Security architecture

Perimeter Protection

Perimeter security addresses security at the periphery of any private network, right where it connects to the public Internet. Firewalls and other elements of the perimeter protection infrastructure enforce access control policies that govern which information enters and leaves the network. 

We install and configure the following elements of the perimeter protection infrastructure:

• System firewall
• Reverse proxy server
• Load balancer

Perimeter protection policies

• We use only SSL connections.
• We open only port 443 for inbound traffic.
• We terminate SSL connections on the last element of the perimeter protection infrastructure: the load balancer.
• For inbound and outbound emails, we use a trusted enterprise-level third-party service, with manually-configured spam filters.

Authentication and Access Control

User Authentication

The user must be authenticated to access any of the resources within Integrator, including but not limited to:

• Elements of the interface
• Functions, such as the ability to create flows and connections, run flows, etc.
• API endpoints

We use JWT-based security, which is completely stateless and does not use sessions or cookies.

Two-factor authentication

Two-factor authentication adds an extra layer of security on top of your username and password when logging into Etlworks by requiring verification of the login through a second linked device, such as Google Authenticator.
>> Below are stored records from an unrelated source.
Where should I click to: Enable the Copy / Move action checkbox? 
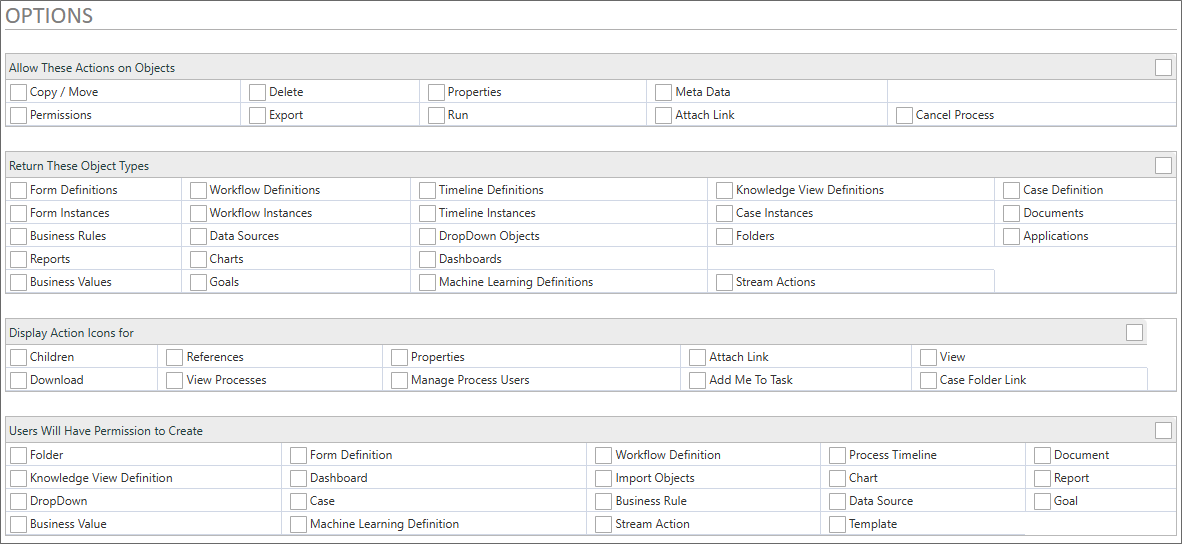click(19, 92)
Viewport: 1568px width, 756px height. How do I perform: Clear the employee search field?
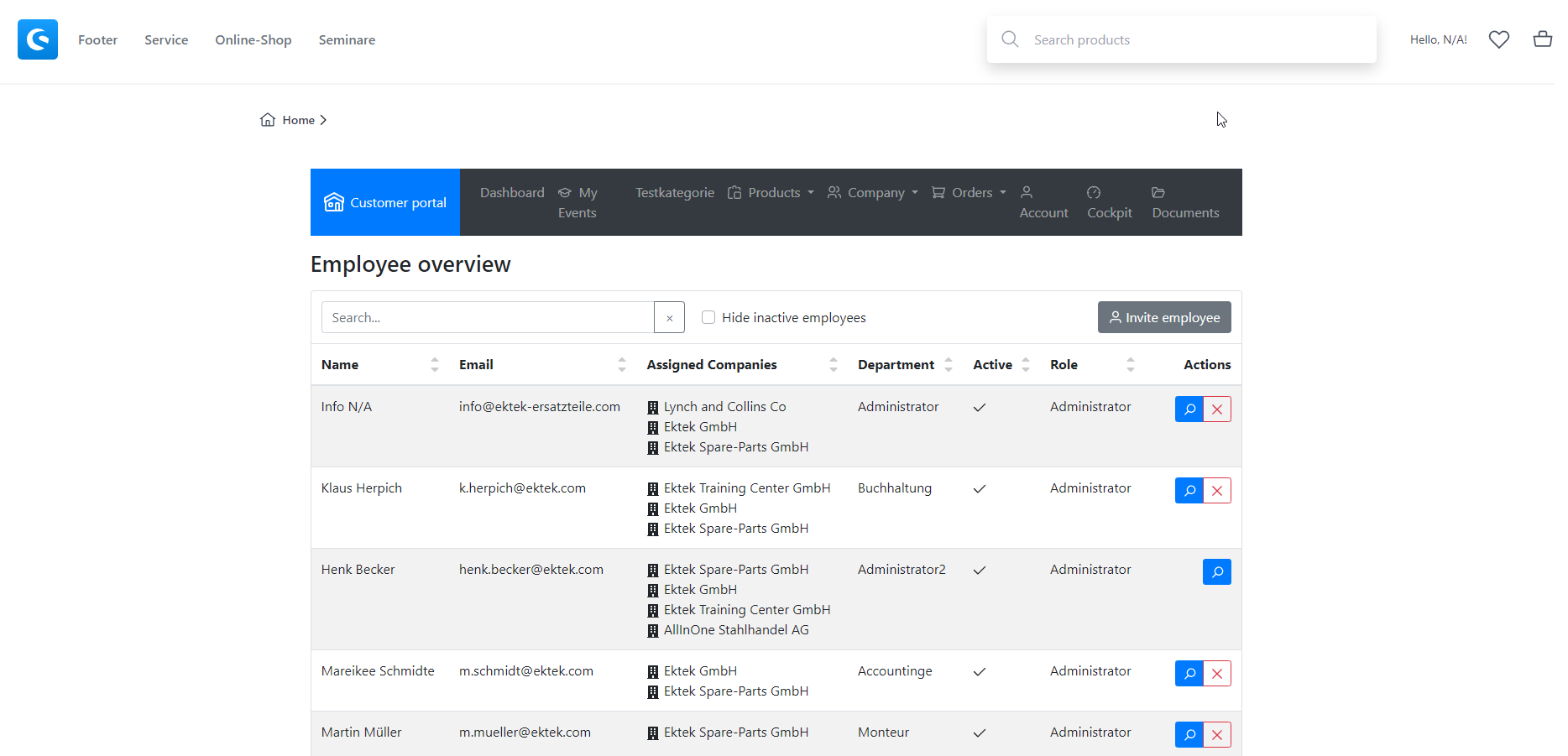(669, 318)
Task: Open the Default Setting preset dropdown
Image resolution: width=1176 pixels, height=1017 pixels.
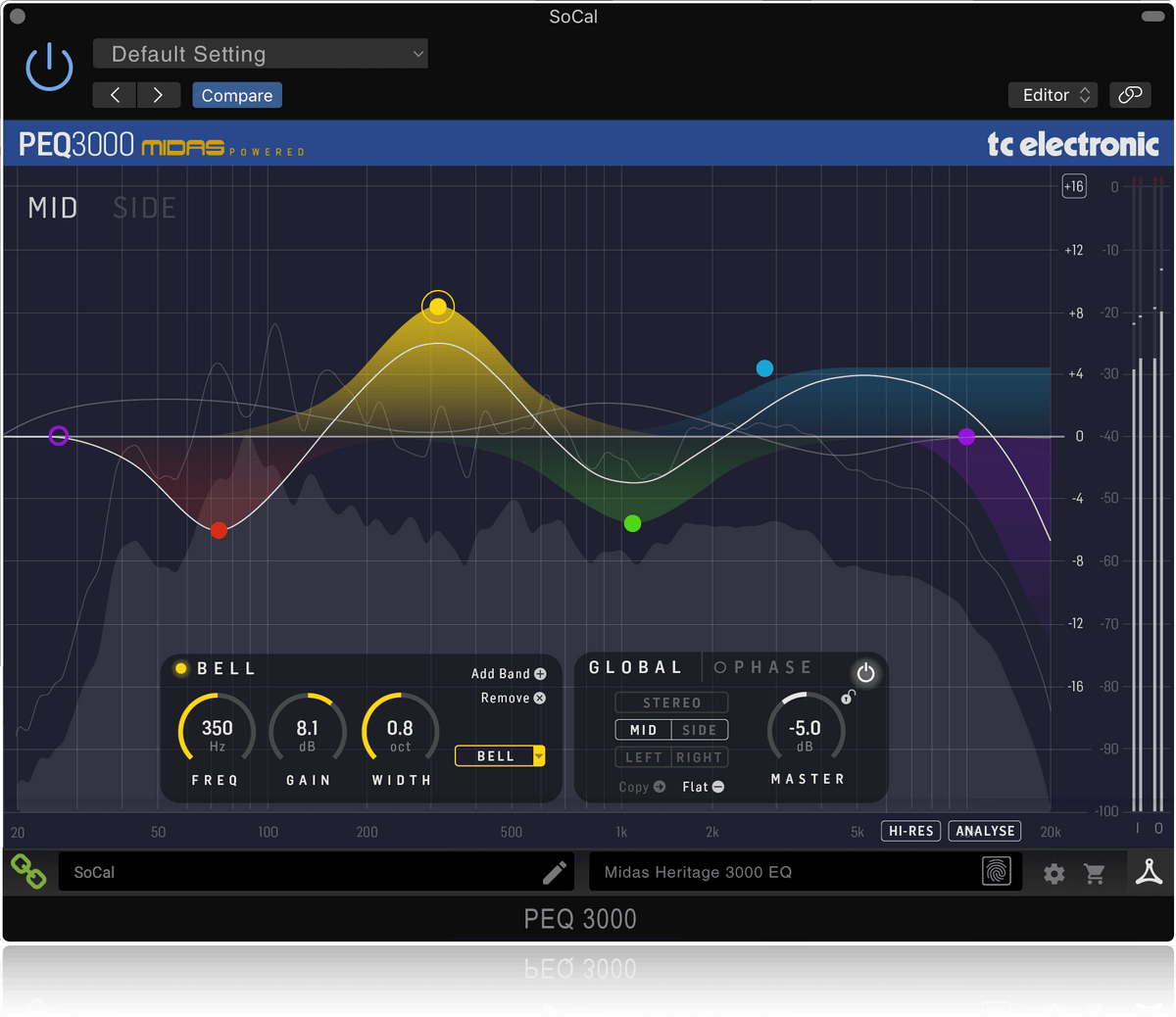Action: click(261, 54)
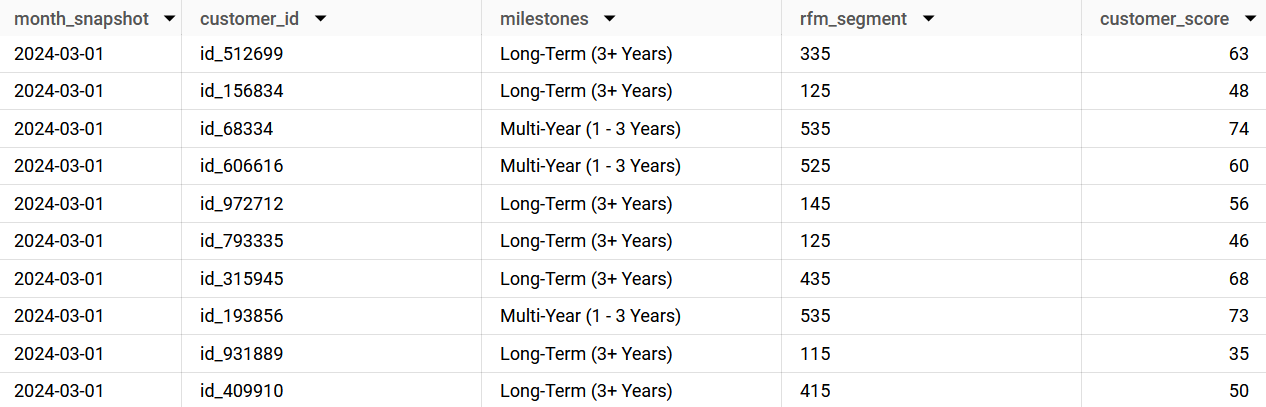
Task: Select the milestones header text
Action: pos(544,19)
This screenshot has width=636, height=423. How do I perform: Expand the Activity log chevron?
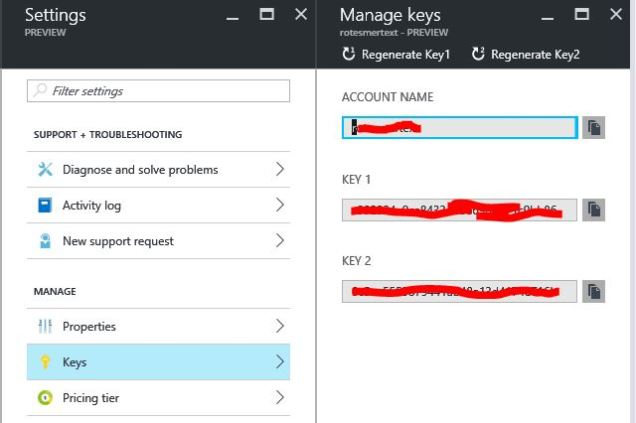click(x=280, y=206)
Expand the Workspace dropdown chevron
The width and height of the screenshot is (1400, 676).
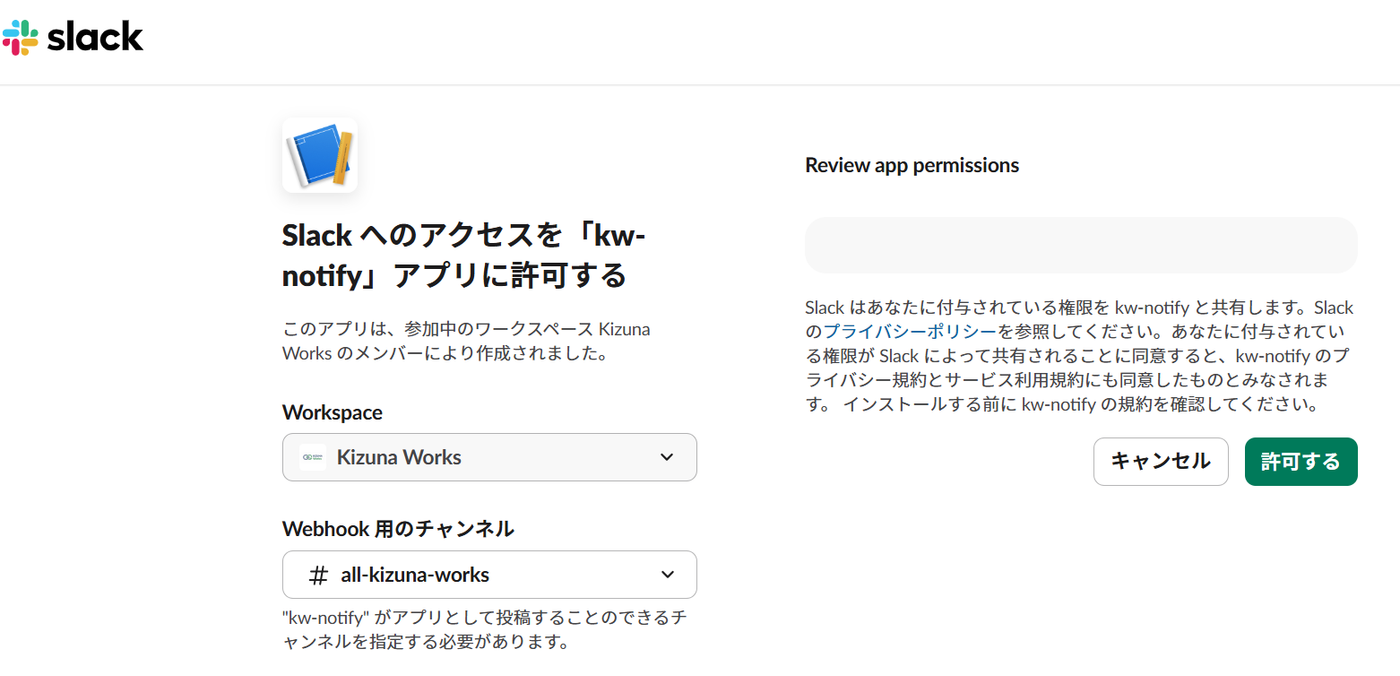[667, 457]
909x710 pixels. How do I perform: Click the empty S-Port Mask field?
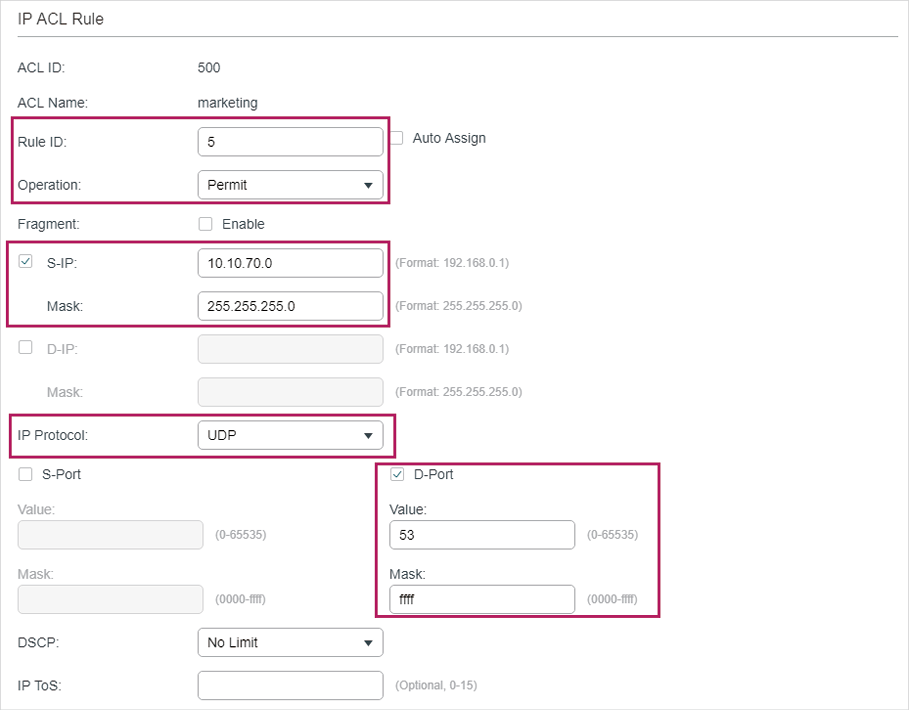click(x=110, y=599)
Read how to enable two-factor authentication for Etlworks login.

Access Control

Integrator implements role-based access control (RBAC). In Role-Based Access Control, access decisions are based on an individual's roles and responsibilities within the user base.

In Integrator, each user can be assigned only one role.

The following roles are available:

• Administrator - has full control over data, can create, edit, delete flows, connections, and formats. Manages users.
• Editor - equal to "Administrator", except that they cannot manage users.
• Executor - equal to "Editor", except that they cannot create, edit, or delete and don't have access to connections and formats.
• Viewer - can only view flows, schedules and execution statistics.
• API User - sees nothing and is only used for authenticating API calls to Integrator's API endpoints, such as the HTTP Listener API.

Authentication policies

• Strong passwords are enforced.
• JWT tokens are short-lived and automatically expire.
• The user registration is an invitation-based. New users must complete the registration in Etlworks Integrator after receiving an invite by email. 
• It is required to have a real email address in order to sign up for the service or create a new user.

Encryption

We encrypt all sensitive information transmitted to and stored on our servers.

Encryption during transmission

Since only SSL connections to Integrator's back end are allowed, inbound and outbound traffic is automatically encrypted.

Encryption of secure credentials

In Integrator, all passwords, access keys, and other secure credentials are encrypted by a strong encryption algorithm with a 512-bit private key.

Encryption of files

In Integrator, you can configure flows to store all files in the encrypted archive. This policy is not enforced.

Encryption of JWT tokens

In Integrator, JWT tokens are hashed using a strong encryption algorithm with a 512-bit private key.

Protection for the API endpoints

All API endpoints in Integrator, including the private ones, are protected by short-lived JWT tokens.

Data protection

Customer Data

When you subscribe to our service we ask you to enter contact information, such as a valid email address. We keep it in our database, which is completely isolated from the Internet.

When you place an order with us, we redirect you to our payment gateway provider, where you will continue entering sensitive/credit information over a secure SSL connection.

We don't store credit card information on our servers.

Read our privacy policy for more information.

Application Data and Credentials

Our data protection policy is very simple - typically we don’t have access to your data at all unless you opt-in to store it on our servers.

Exceptions

• Passwords and other secure credentials - we always encrypt them.
• Data files that you decide to store on our servers - you have an option to store data in password-protected archive files.

Data protection policies

• We never send passwords and other secure credentials to a web browser, so there is no way to view them anywhere in Integrator.
• Each client has its own, private and isolated space.
• We monitor and regularly install security patches for all elements of the infrastructure, including our core operating system.

Application security

Application security encompasses measures taken throughout the code's life-cycle, to prevent gaps in the security policies of an application or the underlying system (vulnerabilities) through flaws in the design, development, deployment, upgrade, or maintenance or database of the application.

Static code analysis for security vulnerabilities

Every build of Integrator triggers an automatic run of the static code analyzer, which is configured to identify the maximum number of potential security exploits to the code.

Potentially, security vulnerabilities can prevent the completion of a build. If a build is not successful, manual intervention is required, followed by analyzing and fixing the vulnerabilities on a case-by-case basis.

Continuous Integration (CI) and Continuous Deployment (CD)

Every commit to the version control triggers the running of unit tests, and every build of Integrator triggers the running of a comprehensive set of unit and integration tests. About 30% of all tests are dedicated to security.

Any error in any of the tests causes a build to fail. All bugs in the code, as identified by the tests, must be fixed before the build can continue.

Scheduled, bug-free builds will be automatically deployed to designated environments. The deployment is atomic - all or nothing - and must be manually scheduled after the application passes the quality control in the staging environment.